Bernie Sanders, the independent US senator from Vermont, has spoken out against the killing of civilians in the Gaza Strip but has not called for a complete ceasefire, which he said hemay not be possible under Hamas.
“What Israel does not, in my view, have a right to do, is to kill thousands and thousands of innocent men, women and children who had nothing to do with the attack,” he said. “We have to stop the bombing now.”
It’s estimated that over 10,000 people have died in Gaza since the war began. According to UN data, about 1.5 million people have been displaced internally. Food and water in the region remain scarce.

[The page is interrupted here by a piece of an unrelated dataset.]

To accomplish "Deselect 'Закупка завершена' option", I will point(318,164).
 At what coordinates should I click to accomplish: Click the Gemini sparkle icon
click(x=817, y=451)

The war began after Hamas launched a series of surprise attacks in Israeli towns, communities and at the Nova music festival, resulting in the deaths of about 1,300 people. Gilad Erdan, Israel’s Ambassador to the UN, referred to the assault as Israel’s “9/11.”
Activists and politicians have called for a ceasefire, citing humanitarian concerns over the deaths of civilians, a violation of the Geneva Convention.
Mr Sanders said he was unsure how a permanent ceasefire would work when dealing with Hamas, an organisation “dedicated to turmoil and chaos and destroying the state of Israel,” he said.
A majority of Americans currently support a ceasefire, according to a survey conducted by Data for Progress, a think tank.
Mr Sanders’ position is similar to that of President Joe Biden, who has also called for a pause in the bombing, but has stopped short of advocating for a permanent ceasefire.
Mr Sanders said what’s needed now is a two-state solution to the crisis and for “the world to come together to give hope to the Palestinans.”